### SOLICITUD ESCRITA A
En el hilo del foro, ¿qué frase española propone licinio como posible traducción?
### SOLICITUD ESCRITA B
Traduzca al español esta oración del hilo del foro: "D'accordo con te, licinio, questa frase (che io conosco nella versione Aiutati che il ciel t'aiuta) ha un significato diverso: inizia ad agire tu stesso, a prendere in mano la situazione, e poi gli aiuti verranno."

### EXTRACTO DE PÁGINA

※ ※ ※

# Chi fa da sé fa per tre



## la italianilla

iHola a todo el foro!
¿Me ayudáis a traducir esta expresión (frase hecha) italiana? 

_"Chi fa da sé fa per tre"_

Literalmente: quien hace las cosas - sin que ningún otro lo ayude - la hace como si la misma cosa la hicieran 3 personas distintas. Peroooo...hay un pero  : es muy utiliza también en este sentido: es mejor hacer una cosa por tu cuenta, sin que nadie intervenga, porque unas veces es posible que los demás no tengan la razón o no hagan las cosas correctamente (como tendrían que ser).

Muchas gracias de antemano.


----------



## gatogab

la italianilla said:


> iHola a todo el foro!
> ¿Me ayudáis a traducir esta expresión (frase hecha) italiana?
> 
> _"Chi fa da sé fa per tre"_
> 
> Literalmente: quien hace las cosas - sin que ningún otro lo ayude - la*s* hace como si la misma*s* cosa*s* la*s* hicieran 3 personas distintas. Peroooo...hay un pero  : es muy utiliza*da* también en este sentido: es mejor hacer una cosa por tu cuenta, sin que nadie intervenga, porque *alg*unas veces es posible que los demás no tengan () razón o no hagan las cosas correctamente (como tendrían que ser).
> 
> Muchas gracias de antemano.


Buona settimana.
gatogab


----------



## licinio

Se me ocurre _A quien se ayuda, Dios lo ayuda_, pero este equivale más a _Aiutati che ti aiuta il cielo_.


----------



## la italianilla

Grazie licinio per il tentativo di traduzione.
Invece ho due domande per Gatogab:
1. mi daresti una spiegazione grammaticale del perché nella mia frase va meglio "algunas veces" e non "unas veces"?
2. E poi perché in "tengan razón" m'hai messo la  ???
Grazie in anticipo!

Ovviamente l'apporto di qualche madrelingua spagnolo è sempre ben accetto!


----------



## neutrino2

licinio said:


> Se me ocurre _A quien se ayuda, Dios lo ayuda_, pero este equivale más a _Aiutati che ti aiuta il cielo_.



D'accordo con te, licinio, questa frase (che io conosco nella versione _Aiutati che il ciel t'aiuta_) ha un significato diverso: inizia ad agire tu stesso, a prendere in mano la situazione, e poi gli aiuti verranno.

※ ※ ※

### MATERIAL PROPORCIONADO
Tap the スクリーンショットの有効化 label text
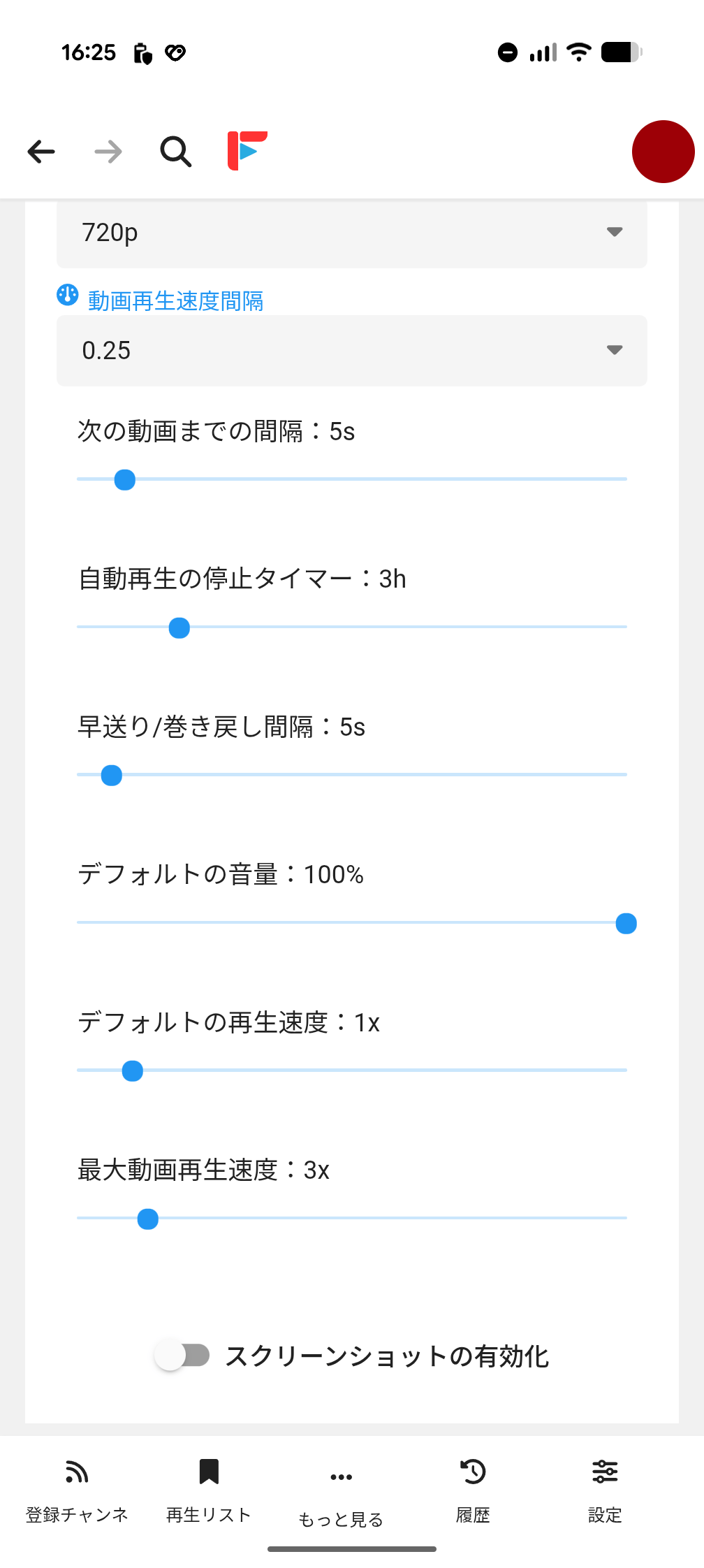 click(387, 1356)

※ ※ ※

### RESPUESTA A
«A quien se ayuda, Dios lo ayuda».

### RESPUESTA B
De acuerdo contigo, licinio, esta frase (que yo conozco en la versión «Aiutati che il ciel t'aiuta») tiene un significado distinto: empieza a actuar tú mismo, a tomar las riendas de la situación, y luego llegarán las ayudas.